## start
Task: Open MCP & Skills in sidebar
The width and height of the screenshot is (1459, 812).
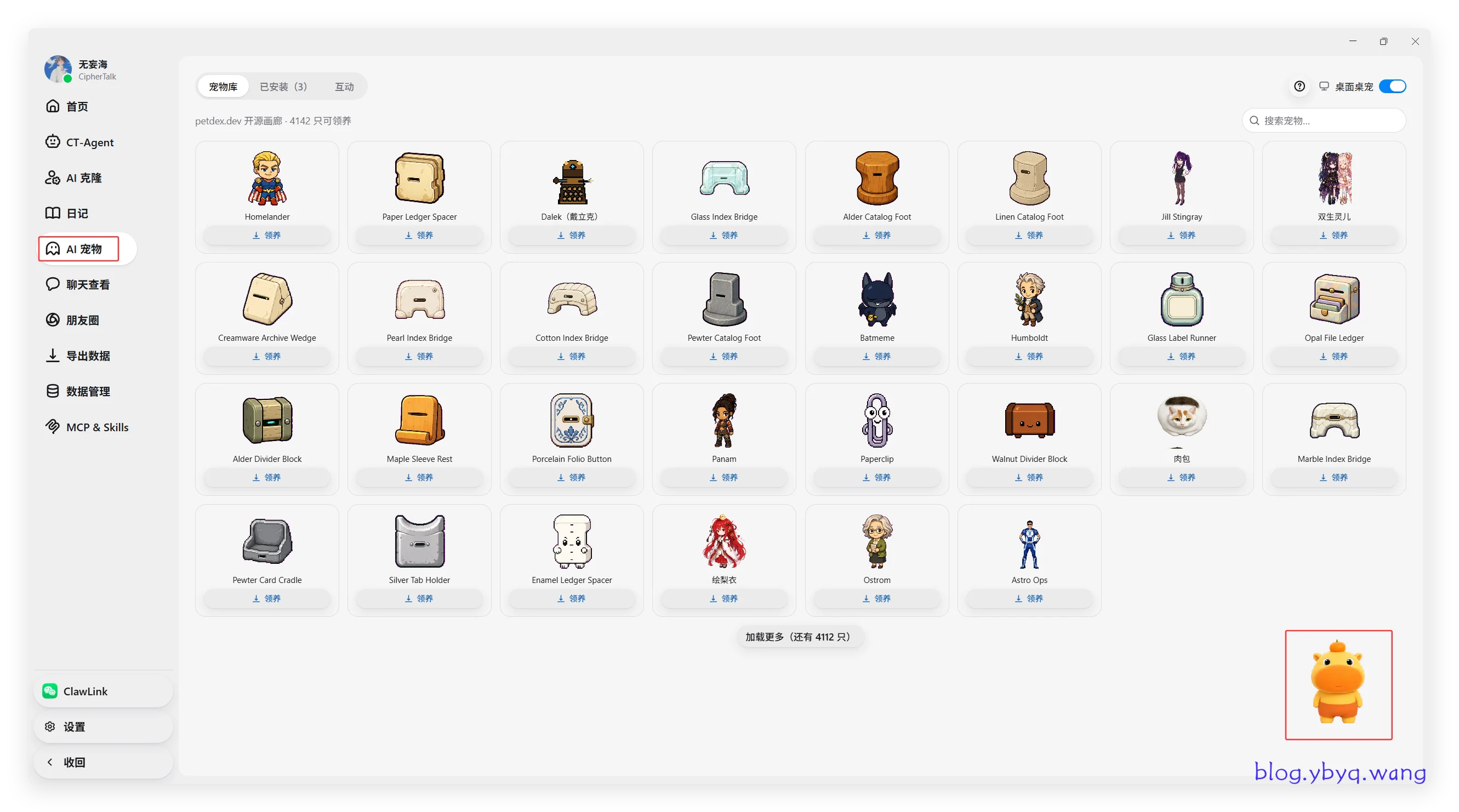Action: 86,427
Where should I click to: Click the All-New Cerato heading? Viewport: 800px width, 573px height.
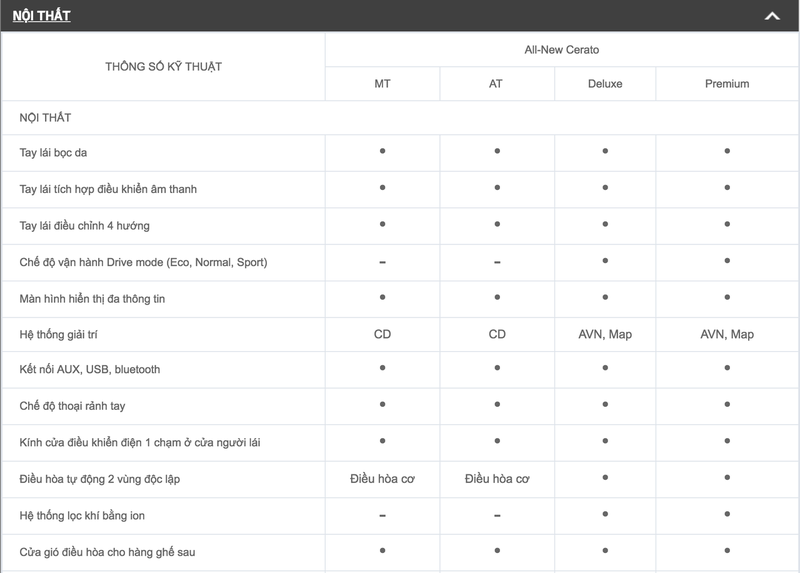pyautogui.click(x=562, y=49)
## end
## start
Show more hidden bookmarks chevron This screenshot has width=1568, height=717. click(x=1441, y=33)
## end
Aim of the exercise: Copy out the rows from the line containing "Task: Open MCP & Skills in sidebar" through the line containing "pyautogui.click(x=562, y=49)", keeping every line unchanged. Leave the pictures out.

Result of the exercise:
Task: Open MCP & Skills in sidebar
The width and height of the screenshot is (1459, 812).
Action: 86,427
Where should I click to: Click the All-New Cerato heading? Viewport: 800px width, 573px height.
pyautogui.click(x=562, y=49)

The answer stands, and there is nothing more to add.